The Sword of Imagination _ Russell Kirk
Memoirs of a Half-Century of literacy conflict
Quando a década de 50 começou nos Estados Unidos, a imagem era do triunfo do liberalismo, entendido como a crença no racionalismo e no progresso através da escolha de corretos modelos políticos, econômicos, social, educacional, etc. Lionel Trilling publicava The Liberal Imagination, um conjunto de ensaios literários que mostrava sobretudo que não havia mais idéias conservadoras ou reacionárias em circulação. Apesar de liberal, ele reclamava dessa situação pois impedia que os liberais fossem forçados a examinar suas próprias idéias e aperfeiçoá-las.
Neste contexto surge um jovem intelectual que desde cedo demonstrou uma inclinação pelas idéias conservadoras. Com o tempo, Russell Kirk tornou-se a principal voz de um novo conservadorismo, ou simplesmente um renascimento do conservadorismo, iniciando um movimento que culminaria na eleição de Ronald Reagan e a colocação de conservadores no poder.
A história dessa guerra cultural, ou conflito literário, e de sua própria vida, Kirk conta em terceira pessoa em The Sword of Imagination, suas memórias. O retrato que fez de si mesmo é de um homem de idéias, que entrou no debate no pior momento possível, defendendo idéias consideradas ultrapassadas e que não encontrariam eco nem entre os republicanos, a direita política americana. Metodicamente, Kirk atuou em duas grandes vertentes para virar este jogo considerado perdido.
Primeiro, resgatou e apresentou para a América nomes como Samuel Johnson, Edmund Burke e Toqueville. Em 1953 publicava, com surpreendente sucesso, The Conservative Mind: From Burke to Santayana, demonstrando principalmente que determinadas idéias, e disposição, eram perenes pois eram expressão de uma ordem moral duradoura, que não competia ao homem criar, mas descobri-la.
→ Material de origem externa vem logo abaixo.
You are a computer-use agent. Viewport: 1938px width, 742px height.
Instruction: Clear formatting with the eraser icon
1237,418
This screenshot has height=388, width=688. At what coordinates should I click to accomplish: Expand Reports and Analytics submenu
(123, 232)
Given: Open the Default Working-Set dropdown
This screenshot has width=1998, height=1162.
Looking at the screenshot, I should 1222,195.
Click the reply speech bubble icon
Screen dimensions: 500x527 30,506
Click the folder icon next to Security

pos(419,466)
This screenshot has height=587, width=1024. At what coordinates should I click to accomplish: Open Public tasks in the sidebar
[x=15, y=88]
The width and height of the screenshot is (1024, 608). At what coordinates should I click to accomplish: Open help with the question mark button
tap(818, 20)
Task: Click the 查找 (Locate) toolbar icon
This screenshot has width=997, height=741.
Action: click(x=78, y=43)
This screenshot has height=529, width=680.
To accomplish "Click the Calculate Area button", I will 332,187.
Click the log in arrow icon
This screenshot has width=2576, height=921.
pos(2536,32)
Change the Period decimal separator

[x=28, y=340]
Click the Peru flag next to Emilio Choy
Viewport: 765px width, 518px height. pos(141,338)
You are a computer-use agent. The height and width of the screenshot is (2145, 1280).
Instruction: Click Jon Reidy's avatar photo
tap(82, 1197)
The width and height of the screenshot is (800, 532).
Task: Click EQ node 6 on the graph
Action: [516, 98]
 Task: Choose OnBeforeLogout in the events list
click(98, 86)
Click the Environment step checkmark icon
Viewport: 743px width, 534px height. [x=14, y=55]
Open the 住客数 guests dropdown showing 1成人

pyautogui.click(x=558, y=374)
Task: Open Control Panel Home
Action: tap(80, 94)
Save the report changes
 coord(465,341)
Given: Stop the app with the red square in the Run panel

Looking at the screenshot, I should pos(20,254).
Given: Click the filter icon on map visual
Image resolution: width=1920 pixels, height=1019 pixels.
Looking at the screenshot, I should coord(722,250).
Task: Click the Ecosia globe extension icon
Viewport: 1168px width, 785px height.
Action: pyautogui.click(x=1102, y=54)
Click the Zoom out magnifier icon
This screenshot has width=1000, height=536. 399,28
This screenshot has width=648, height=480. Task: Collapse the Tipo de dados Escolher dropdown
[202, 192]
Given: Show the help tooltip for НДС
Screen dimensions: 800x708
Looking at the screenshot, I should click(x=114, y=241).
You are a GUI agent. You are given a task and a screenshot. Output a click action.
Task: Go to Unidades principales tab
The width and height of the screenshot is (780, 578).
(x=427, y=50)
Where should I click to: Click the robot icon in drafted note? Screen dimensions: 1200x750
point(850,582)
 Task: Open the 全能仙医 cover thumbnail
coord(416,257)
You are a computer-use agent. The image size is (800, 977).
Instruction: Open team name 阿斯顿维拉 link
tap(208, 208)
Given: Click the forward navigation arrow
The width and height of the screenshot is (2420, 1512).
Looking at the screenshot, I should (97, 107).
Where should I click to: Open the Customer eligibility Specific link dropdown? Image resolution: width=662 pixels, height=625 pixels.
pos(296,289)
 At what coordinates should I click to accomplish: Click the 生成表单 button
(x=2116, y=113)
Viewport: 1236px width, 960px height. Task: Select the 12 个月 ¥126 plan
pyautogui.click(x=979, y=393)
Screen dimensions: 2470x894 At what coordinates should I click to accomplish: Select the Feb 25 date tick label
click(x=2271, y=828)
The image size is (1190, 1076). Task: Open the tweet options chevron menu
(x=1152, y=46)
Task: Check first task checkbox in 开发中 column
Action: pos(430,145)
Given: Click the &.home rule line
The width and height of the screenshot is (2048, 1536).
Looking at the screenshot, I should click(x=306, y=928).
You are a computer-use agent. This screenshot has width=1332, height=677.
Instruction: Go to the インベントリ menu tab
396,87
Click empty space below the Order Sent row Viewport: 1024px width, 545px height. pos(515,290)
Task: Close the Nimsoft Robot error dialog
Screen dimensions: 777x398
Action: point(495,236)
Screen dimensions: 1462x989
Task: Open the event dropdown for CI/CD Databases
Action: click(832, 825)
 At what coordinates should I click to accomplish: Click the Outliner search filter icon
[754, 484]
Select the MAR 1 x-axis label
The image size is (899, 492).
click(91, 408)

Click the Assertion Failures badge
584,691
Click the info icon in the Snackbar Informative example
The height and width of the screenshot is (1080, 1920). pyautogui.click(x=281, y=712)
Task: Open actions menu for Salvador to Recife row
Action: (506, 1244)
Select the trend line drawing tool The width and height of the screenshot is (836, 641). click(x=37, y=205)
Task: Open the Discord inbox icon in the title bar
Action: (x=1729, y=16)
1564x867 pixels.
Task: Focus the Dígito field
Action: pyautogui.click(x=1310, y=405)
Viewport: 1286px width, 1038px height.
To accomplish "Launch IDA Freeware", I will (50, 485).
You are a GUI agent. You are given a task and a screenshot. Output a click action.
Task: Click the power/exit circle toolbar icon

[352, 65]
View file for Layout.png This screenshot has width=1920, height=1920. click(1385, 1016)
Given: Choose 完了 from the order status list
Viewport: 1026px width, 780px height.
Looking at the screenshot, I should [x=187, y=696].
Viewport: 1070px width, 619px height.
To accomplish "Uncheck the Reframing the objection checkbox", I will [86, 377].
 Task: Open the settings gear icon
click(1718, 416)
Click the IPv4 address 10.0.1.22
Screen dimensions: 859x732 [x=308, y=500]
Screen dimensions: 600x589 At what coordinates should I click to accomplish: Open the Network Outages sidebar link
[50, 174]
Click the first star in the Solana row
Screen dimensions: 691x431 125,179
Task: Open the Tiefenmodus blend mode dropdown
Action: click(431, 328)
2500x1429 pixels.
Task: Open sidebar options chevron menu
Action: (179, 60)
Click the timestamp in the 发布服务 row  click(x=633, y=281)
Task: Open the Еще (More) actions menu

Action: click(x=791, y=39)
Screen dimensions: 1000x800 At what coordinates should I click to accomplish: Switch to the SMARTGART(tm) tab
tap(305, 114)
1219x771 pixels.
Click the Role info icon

Segundo, chamou atenção para uma retomada da defesa do conservadorismo que acontecia em trabalhos isolados por várias mentes inspiradas, como Eric Voegelin, Leo Strauss e outros. Através de seus artigos e conferências, estabeleceu um canal para que estas vozes se comunicassem e um debate conservador passasse a existir.
Ao término da década de 50 as bases já estavam formadas para uma transformação de mentalidade que chegaria ao americano médio apenas décadas depois e que encontrariam no ex-ator e governador da Califórnia o canal de expressão do descontentamento com as promessas do liberalismo. Nas palavras de Kirk:
ordinarily the passage of some three decades had been required for a body of convictions to be expressed, discussed, and then at length incorporated into public policy _ or else to be rejected.
Foram três décadas (50 a 80) para que este corpo de idéias conservadoras chegassem ao homem comum e ele pudesse eleger um governo autenticamente conservador com a vitória de Reagan sobre Carter. Nesse período houveram governos republicanos de Eisenhower e Nixon, mas de maneira nenhuma podem ser chamados de conservadores autênticos. Para Kirk, faltava-lhes a capacidade imaginativa necessária para conceber as diversas situações humanas e decidir com clareza, capacidade que se manifestou em Reagan, mas que faltou em seu sucessor George Bush, abrindo caminho para o retorno de um governo liberal em 1992 com Clinton.
The Sword of Imagination é uma grande meditação sobre o poder das idéias em uma sociedade e como a imaginação é fundamental para a política. Se a política é a arte do possível, é preciso que se consiga imaginar o possível para realizá-lo. A falta desta capacidade em homens no poder leva a decisões trágicas como a intervenção no Vietnã e o borbardeio do Iraque na Guerra do Golfo, punindo ainda mais uma população que era oprimida pelo próprio governo.
É também uma reflexão sobre a necessidade de compreender as idéias opostas e saber dialogar com elas, coisa que o próprio Trilling advogou mas que foi incapaz de exemplificar quando se deparou com o ressurgimento de idéias conservadoras, como criticou Kirk. Muitos de seus debatedores, liberais de várias correntes, são descritos com simpatia e sempre buscando as bases comuns. Ao mesmo tempo, ele critica os homens sem idéias, sejam de que lado estejam, como Eisenhower, Bush, Lyndon Johnson e Jimmy Carter.
Um livro para os conservadores entenderem de onde vem certas convicções e para os liberais sinceros entenderem que ser conservador não é uma deformação de caráter, mas um impulso que possui razões honestas para existir, mesmo que estejam erradas. E que idéias tem consequências, mas que exigem um período de maturação para se revelarem no campo político. Considerando que só agora no Brasil certas idéias começam a circular, será preciso uma boa espera. Enquanto isso, vale o lema: a política é a arte do possível. E talvez o possível hoje seja um esquerda menos canalha do que a que temos no poder.